Establishing long-term ESG related objectives by different companies is essential to enable the transformation that the industry needs in order to achieve a sustainable future for all.
It is a fact that
large companies include sustainable objectives in the development of their
global strategies, but in many cases a high percentage of those objectives are
not well defined or measurable, thus minimizing their capacity for the
industry’s transformation.
Therefore, establishing
ESG objectives must follow a long-term approach, considering that short-term objectives
drive towards a short-term thinking process which prevents growth and real
change; in fact, objectives must be ambitious and linked to a reference
baseline in order to set improvements and specific dates to enable their
achievement. Long-term objectives also promote innovation within companies.
A long-term ESG
objectives approach will enable companies to differentiate themselves from
competitors, and even set trends with innovative solutions. The traditional ESG
objectives were set in order to reduce the negative impact of the companies’
activities, but only the transformational objectives seek to make changes to
their entire value chain, as well as to society. These objectives have a gradual
impact and seek to achieve a real internal progression at all levels.
Sustainability
rankings in which many companies are involved, including GRESB, promote setting
ambitious sustainable objectives, which will enable them to get a better
position in an increasingly competitive market in ESG related issues. It is
here that good governance objectives acquire a special relevance since they
allow to incorporate ESG matters into investment processes and internal
decision making for companies, and therefore, they transform work dynamics and
strategies. Companies begin to be aware that addressing and mitigating their
impact from now on and in a long-term basis is the most effective way to
minimize future risks and improve their corporate image towards investors and
society in general.
Addressing the implementation of ESG objectives from a long-term perspective allows companies not only to differentiate themselves from competitors with an innovative and strategic approach but also positively contributes to companies’ results. By originally incorporating responsible business practices, which respond to environmental, social and economic concerns, the cost of implementing the measures required to achieve these objectives can be reduced. For this reason, many companies are starting to incorporate this strategic approach in their annual investment plan, aligning the new ESG measures with their own business vision and with all their existing approaches and actions (action plan). In this way, the implementation and achievement of objectives in a gradual and evolving process is ensured, but with a dynamic and Iong-term approach, while companies reinforce their commitment and transparency, which are two of the fundamental aspects needed to achieve the necessary transformation.
In conclusion, ESG
long-term objectives help companies to improve risk management, increase
business profitability, renew and enhance their brand image and ensure these objectives
are met. Likewise, these metrics encourage an approach towards the concept of
positive net value to society (V2S or B2S), an approach which is beginning to
be shared among companies and their stakeholders, as well as with society.

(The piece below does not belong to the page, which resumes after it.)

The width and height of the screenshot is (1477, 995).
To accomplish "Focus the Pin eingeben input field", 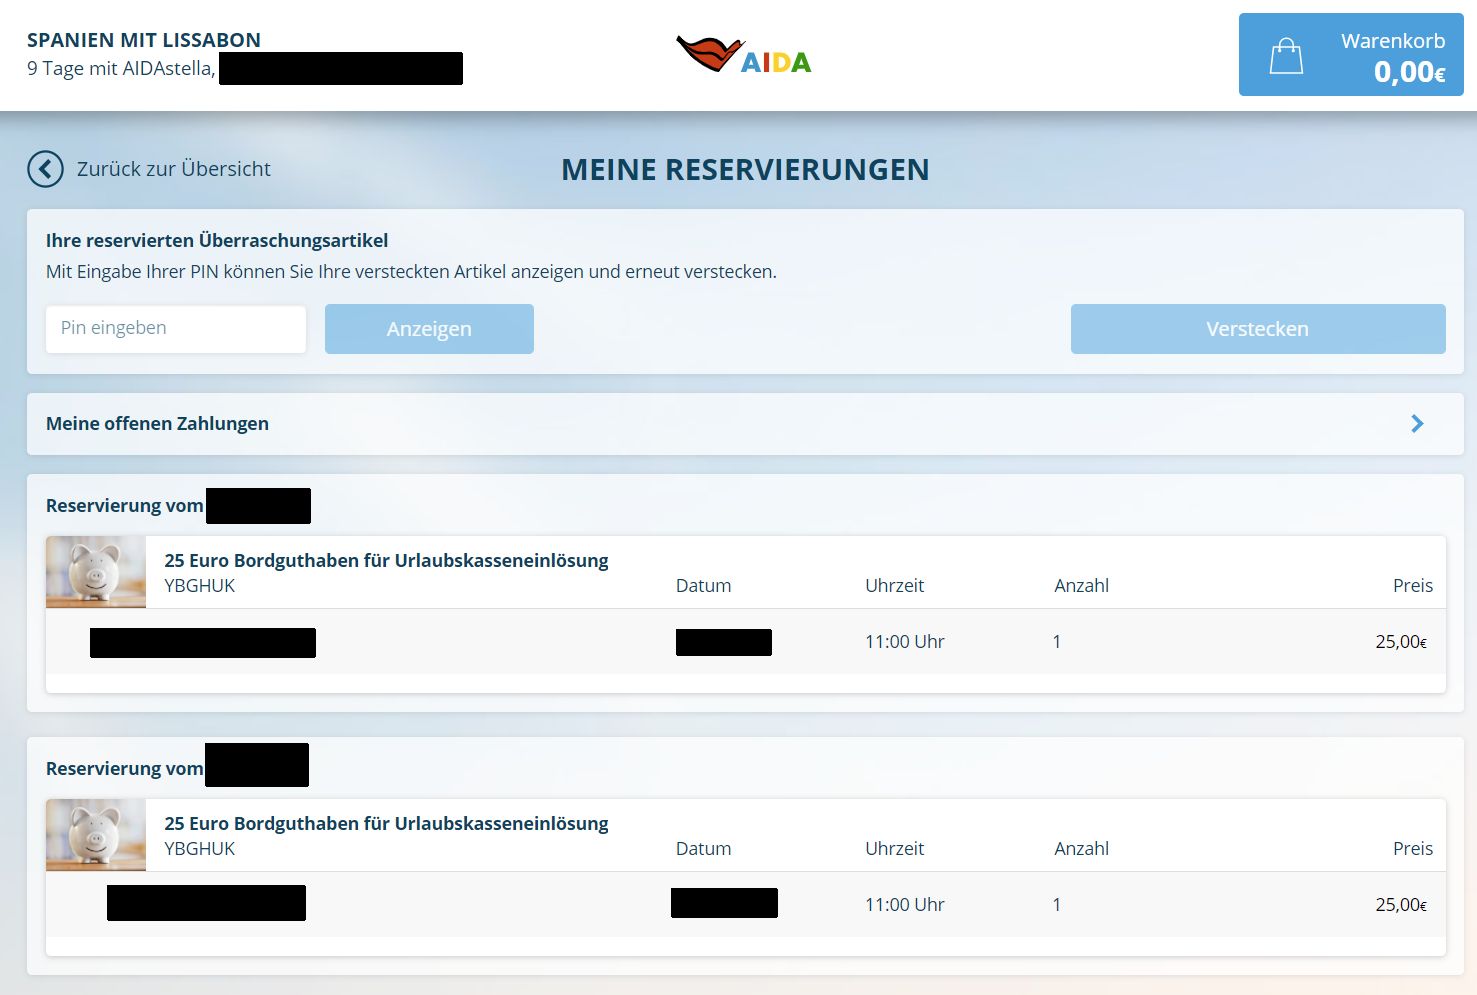I will coord(176,329).
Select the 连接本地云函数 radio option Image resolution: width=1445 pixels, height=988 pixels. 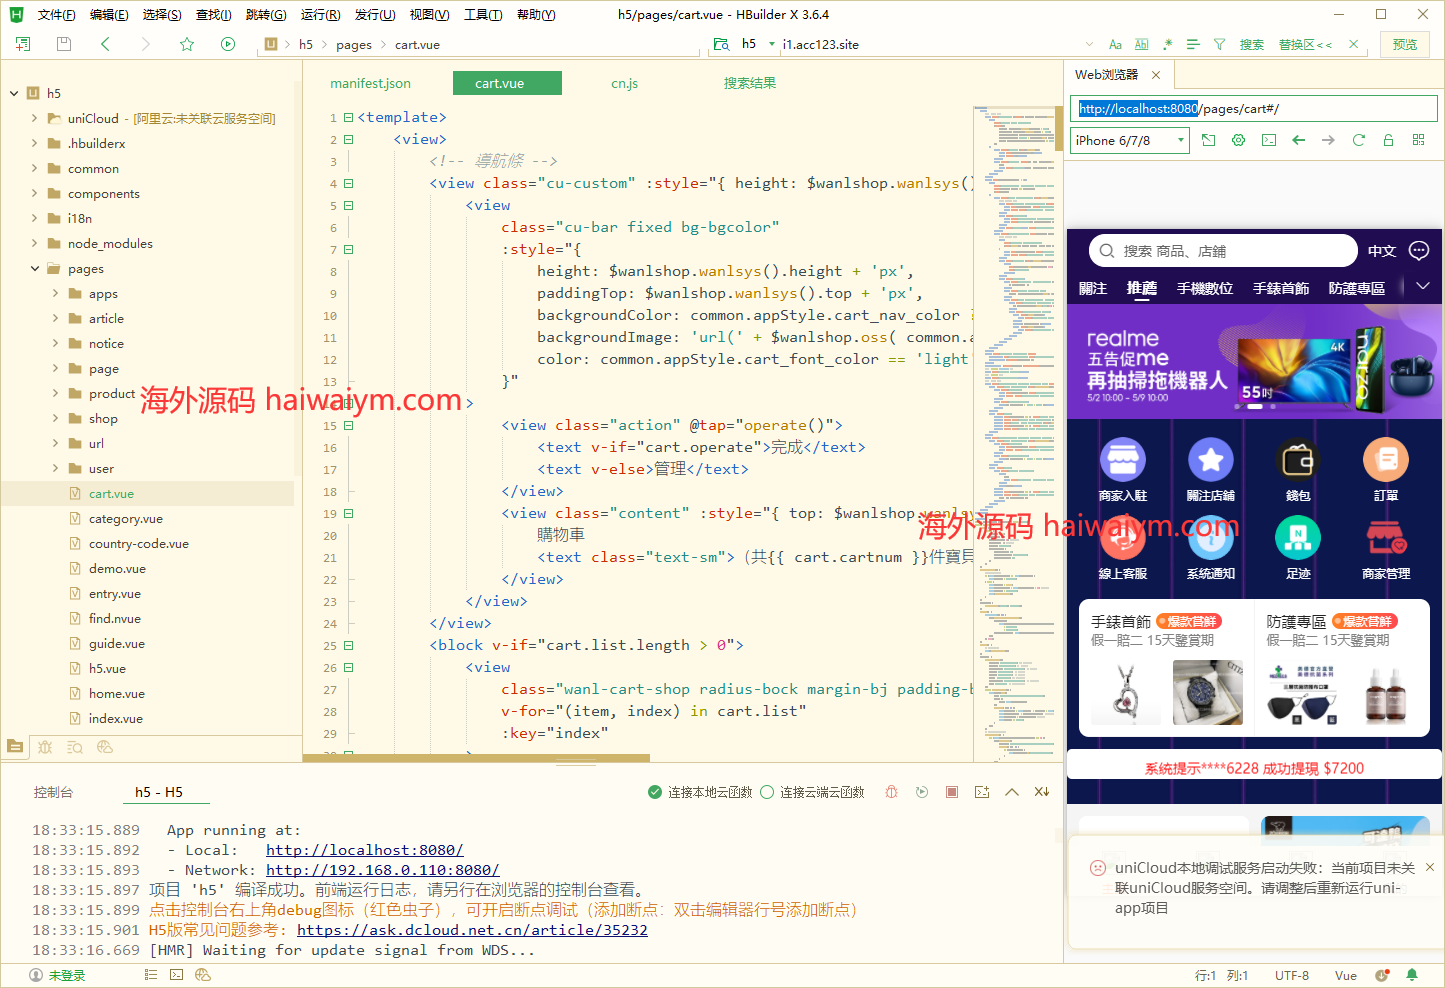[655, 792]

The essential objectives for the transformation of the industry are those of good governance, since they drive the transition process from the beginning, with new policies and internal procedures which enable establishing strategic action plans. The long-term objectives, as well as the ESG measures set must be measurable and gradually monitor their achievement, so that companies can publish the level of compliance of their commitments in an accurate and transparent way.